The Dimension of Self-Directed Learning
This work addresses a foundational problem in online learning theory by providing a precise characterization of self-directed learning, which is incremental but offers new insights into learnability gaps.
The paper tackles the problem of characterizing self-directed learning complexity by introducing a dimension called SDdim, which exactly determines the mistake-bound for any concept class in both binary and multi-class settings, with applications to examples like axis-aligned rectangles and linear separators.

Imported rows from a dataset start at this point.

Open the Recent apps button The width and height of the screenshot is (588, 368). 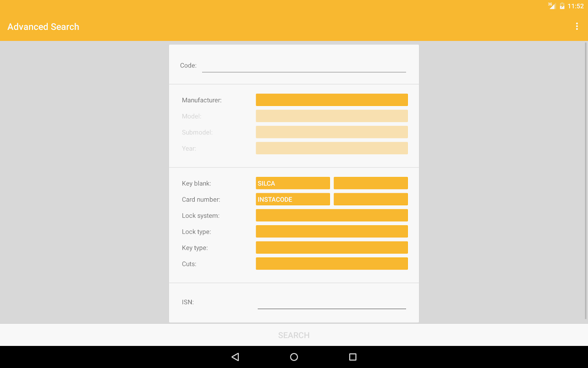click(x=352, y=357)
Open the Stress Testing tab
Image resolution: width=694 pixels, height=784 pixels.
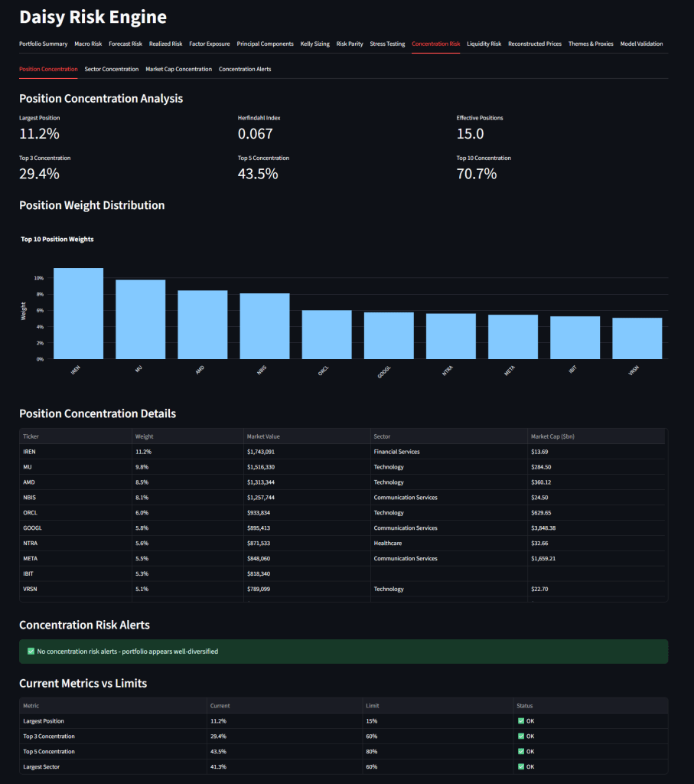point(387,44)
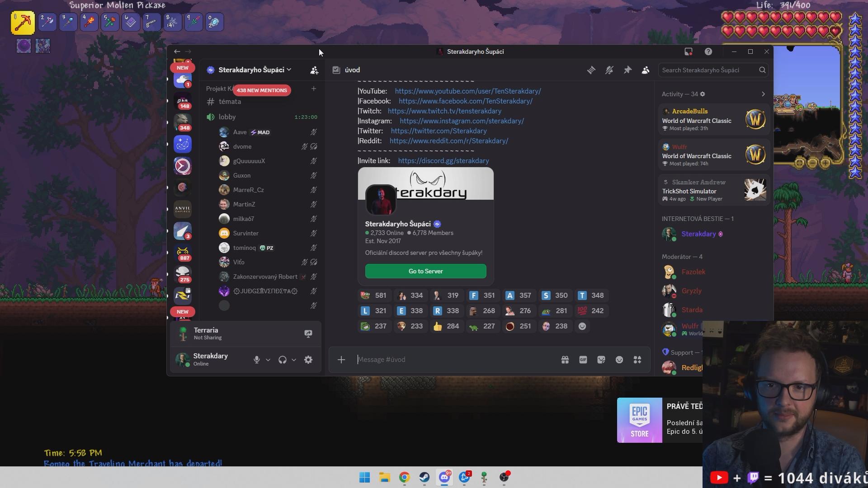Click the thumbs up 284 reaction
Image resolution: width=868 pixels, height=488 pixels.
pos(446,326)
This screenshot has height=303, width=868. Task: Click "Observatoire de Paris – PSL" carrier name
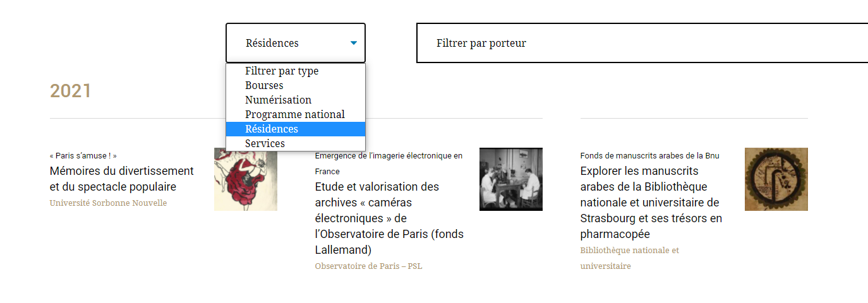[369, 266]
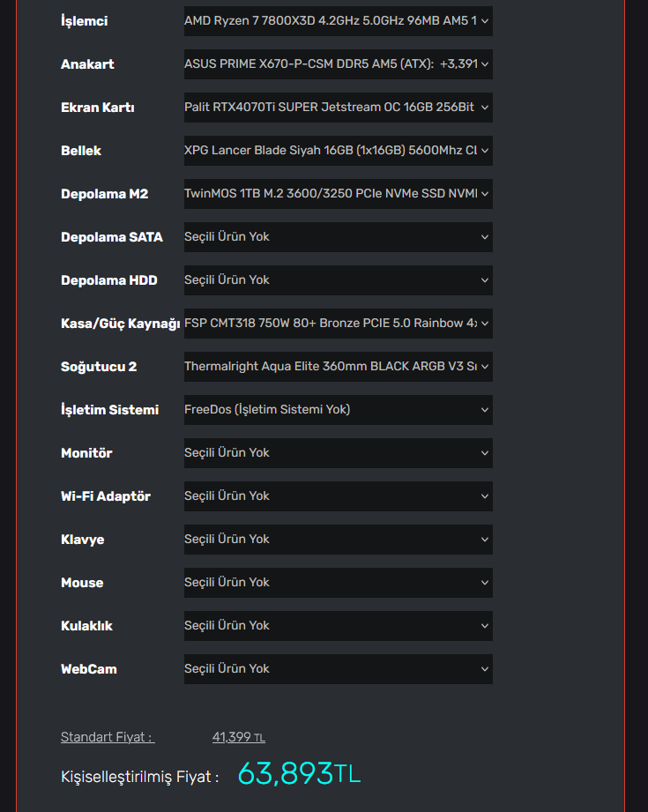Click the 41,399 TL standard price

(238, 737)
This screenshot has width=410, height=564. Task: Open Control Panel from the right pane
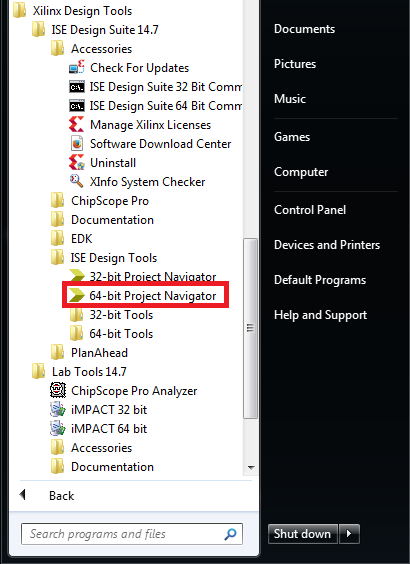coord(310,210)

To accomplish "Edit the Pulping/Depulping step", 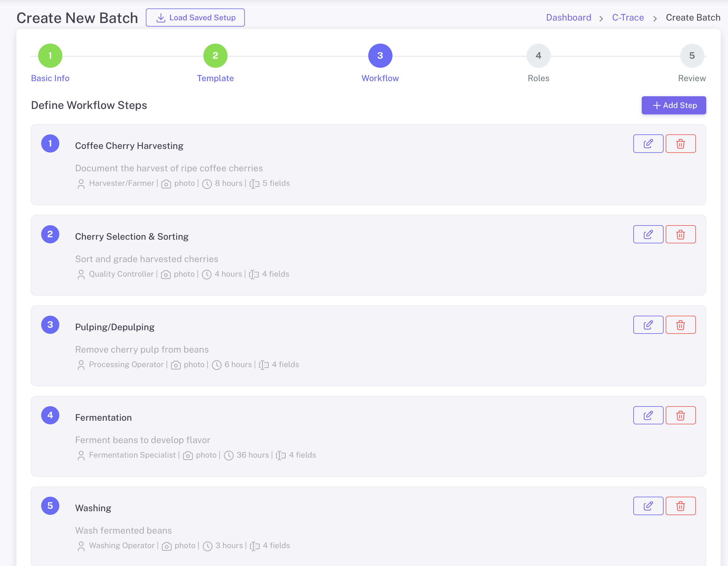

Understanding the self-directed learning complexity has been an important problem that has captured the attention of the online learning theory community since the early 1990s. Within this framework, the learner is allowed to adaptively choose its next data point in making predictions unlike the setting in adversarial online learning. In this paper, we study the self-directed learning complexity in both the binary and multi-class settings, and we develop a dimension, namely $SDdim$, that exactly characterizes the self-directed learning mistake-bound for any concept class. The intuition behind $SDdim$ can be understood as a two-player game called the "labelling game". Armed with this two-player game, we calculate $SDdim$ on a whole host of examples with notable results on axis-aligned rectangles, VC dimension $1$ classes, and linear separators. We demonstrate several learnability gaps with a central focus on self-directed learning and offline sequence learning models that include either the best or worst ordering. Finally, we extend our analysis to the self-directed binary agnostic setting where we derive upper and lower bounds.